> Task statement: Of all the entries below, retype only the lines from the one with "The image size is (800, 392)." through the one with "Task: Switch to the four-cell grid view icon", exactly as they appear.

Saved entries
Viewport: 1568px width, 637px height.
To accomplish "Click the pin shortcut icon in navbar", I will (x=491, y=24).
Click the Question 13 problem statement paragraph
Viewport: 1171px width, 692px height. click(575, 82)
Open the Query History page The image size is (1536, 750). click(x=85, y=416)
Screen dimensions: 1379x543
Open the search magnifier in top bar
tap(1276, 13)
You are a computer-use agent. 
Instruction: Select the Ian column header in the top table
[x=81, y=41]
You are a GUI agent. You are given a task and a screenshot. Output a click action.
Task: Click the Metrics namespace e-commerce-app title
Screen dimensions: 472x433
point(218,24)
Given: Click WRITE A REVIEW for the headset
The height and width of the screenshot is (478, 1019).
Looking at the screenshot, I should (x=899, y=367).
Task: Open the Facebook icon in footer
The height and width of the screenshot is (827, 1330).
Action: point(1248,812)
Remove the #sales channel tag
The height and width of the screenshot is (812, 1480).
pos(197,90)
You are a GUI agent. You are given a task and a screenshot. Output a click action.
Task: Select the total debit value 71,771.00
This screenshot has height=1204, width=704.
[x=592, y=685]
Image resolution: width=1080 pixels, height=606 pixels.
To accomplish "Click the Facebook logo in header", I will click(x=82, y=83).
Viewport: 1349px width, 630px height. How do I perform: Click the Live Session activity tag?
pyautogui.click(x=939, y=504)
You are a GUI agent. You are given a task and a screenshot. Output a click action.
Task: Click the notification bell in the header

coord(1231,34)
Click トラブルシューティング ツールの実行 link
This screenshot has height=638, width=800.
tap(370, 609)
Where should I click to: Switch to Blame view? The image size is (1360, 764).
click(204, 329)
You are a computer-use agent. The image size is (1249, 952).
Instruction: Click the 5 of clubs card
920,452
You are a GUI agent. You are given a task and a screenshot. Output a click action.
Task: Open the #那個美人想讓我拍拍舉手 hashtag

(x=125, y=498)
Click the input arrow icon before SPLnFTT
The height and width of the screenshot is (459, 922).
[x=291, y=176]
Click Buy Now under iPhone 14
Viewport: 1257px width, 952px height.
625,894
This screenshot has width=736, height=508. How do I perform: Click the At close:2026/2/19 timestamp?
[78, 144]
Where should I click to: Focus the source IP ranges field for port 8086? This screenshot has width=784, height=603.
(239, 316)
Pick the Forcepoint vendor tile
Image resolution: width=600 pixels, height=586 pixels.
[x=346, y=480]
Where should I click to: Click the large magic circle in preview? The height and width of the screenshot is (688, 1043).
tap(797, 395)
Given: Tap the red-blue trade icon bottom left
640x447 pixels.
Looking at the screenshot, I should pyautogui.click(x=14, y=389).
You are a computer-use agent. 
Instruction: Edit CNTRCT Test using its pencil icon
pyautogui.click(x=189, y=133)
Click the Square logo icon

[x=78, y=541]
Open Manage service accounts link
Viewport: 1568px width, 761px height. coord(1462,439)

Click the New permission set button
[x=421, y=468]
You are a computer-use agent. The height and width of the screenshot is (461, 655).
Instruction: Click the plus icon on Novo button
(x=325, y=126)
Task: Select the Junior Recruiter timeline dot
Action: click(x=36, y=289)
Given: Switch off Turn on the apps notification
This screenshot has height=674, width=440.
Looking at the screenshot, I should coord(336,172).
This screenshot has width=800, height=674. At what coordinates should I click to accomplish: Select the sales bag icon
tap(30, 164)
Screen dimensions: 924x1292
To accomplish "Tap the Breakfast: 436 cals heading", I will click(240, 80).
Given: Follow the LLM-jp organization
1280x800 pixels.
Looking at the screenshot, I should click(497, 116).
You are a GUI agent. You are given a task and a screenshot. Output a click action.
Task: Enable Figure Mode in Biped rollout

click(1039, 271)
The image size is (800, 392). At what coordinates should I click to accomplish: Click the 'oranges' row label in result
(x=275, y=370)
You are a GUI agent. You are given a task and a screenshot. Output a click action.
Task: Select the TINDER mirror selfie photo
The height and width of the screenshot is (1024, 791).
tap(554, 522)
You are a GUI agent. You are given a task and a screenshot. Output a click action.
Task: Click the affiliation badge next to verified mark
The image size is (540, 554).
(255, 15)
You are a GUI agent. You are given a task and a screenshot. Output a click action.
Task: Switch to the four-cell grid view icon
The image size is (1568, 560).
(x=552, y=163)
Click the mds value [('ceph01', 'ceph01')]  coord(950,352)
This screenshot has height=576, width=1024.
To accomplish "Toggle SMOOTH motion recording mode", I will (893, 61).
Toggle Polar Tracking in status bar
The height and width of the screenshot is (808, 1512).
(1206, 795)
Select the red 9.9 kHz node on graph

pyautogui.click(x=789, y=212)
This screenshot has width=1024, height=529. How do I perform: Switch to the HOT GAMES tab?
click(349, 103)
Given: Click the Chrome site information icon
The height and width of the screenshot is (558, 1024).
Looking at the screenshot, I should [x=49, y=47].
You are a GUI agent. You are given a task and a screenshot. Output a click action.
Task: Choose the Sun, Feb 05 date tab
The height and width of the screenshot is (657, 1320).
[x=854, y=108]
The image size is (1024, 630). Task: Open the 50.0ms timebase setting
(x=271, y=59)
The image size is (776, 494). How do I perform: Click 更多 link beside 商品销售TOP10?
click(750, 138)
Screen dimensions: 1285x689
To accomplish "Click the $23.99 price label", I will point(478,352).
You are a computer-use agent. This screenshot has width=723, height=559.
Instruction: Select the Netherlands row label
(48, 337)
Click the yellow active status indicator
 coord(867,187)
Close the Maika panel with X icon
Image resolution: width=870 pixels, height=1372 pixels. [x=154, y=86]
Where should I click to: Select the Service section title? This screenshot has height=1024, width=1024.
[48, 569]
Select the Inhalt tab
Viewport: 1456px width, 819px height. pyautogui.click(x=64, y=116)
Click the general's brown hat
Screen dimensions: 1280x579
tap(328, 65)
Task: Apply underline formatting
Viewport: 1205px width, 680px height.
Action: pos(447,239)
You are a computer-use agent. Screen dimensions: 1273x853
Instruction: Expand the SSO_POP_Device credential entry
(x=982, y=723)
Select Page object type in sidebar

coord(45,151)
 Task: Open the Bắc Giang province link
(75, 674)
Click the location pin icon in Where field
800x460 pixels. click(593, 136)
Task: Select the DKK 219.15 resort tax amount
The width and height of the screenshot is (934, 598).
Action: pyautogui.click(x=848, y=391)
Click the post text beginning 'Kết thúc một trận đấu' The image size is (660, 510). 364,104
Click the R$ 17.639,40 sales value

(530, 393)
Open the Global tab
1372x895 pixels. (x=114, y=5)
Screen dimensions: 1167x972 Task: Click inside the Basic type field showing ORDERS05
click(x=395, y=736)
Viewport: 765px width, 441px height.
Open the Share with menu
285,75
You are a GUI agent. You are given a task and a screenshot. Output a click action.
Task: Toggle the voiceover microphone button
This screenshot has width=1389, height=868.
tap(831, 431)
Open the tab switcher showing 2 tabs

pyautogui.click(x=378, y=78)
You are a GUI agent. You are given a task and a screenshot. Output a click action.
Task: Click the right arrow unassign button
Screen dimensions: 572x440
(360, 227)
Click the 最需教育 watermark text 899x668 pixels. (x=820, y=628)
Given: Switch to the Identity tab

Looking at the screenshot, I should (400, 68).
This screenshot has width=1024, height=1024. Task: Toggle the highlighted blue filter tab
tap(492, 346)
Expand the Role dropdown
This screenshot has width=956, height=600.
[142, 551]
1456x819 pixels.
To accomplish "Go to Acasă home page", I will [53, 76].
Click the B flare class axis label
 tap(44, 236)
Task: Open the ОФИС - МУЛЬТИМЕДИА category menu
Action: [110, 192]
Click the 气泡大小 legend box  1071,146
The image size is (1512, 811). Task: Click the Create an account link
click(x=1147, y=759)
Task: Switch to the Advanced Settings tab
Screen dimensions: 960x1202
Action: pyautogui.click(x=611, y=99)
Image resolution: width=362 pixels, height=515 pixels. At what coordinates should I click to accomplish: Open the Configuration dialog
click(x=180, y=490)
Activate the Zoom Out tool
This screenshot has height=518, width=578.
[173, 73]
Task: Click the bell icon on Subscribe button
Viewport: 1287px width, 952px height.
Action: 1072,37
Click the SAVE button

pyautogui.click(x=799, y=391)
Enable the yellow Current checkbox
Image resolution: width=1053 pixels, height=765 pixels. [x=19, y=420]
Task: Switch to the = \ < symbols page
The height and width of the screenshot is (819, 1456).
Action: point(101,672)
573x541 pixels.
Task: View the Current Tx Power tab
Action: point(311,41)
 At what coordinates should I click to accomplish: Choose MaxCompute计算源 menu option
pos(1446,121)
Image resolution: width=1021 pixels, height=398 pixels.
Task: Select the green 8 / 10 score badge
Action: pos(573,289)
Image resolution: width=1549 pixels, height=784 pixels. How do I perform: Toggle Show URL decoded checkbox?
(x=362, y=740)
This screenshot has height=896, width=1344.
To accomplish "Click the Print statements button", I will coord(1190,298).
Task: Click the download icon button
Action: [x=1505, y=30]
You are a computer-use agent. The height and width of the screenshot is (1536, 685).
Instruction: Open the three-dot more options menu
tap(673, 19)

> Solution for this exercise:
The image size is (800, 392). At what coordinates should I click to accomplish: Click the 'oranges' row label in result
(x=275, y=370)
You are a GUI agent. You are given a task and a screenshot. Output a click action.
Task: Select the TINDER mirror selfie photo
The height and width of the screenshot is (1024, 791).
tap(554, 522)
You are a GUI agent. You are given a task and a screenshot. Output a click action.
Task: Click the affiliation badge next to verified mark
The image size is (540, 554).
(255, 15)
You are a GUI agent. You are given a task and a screenshot. Output a click action.
Task: Switch to the four-cell grid view icon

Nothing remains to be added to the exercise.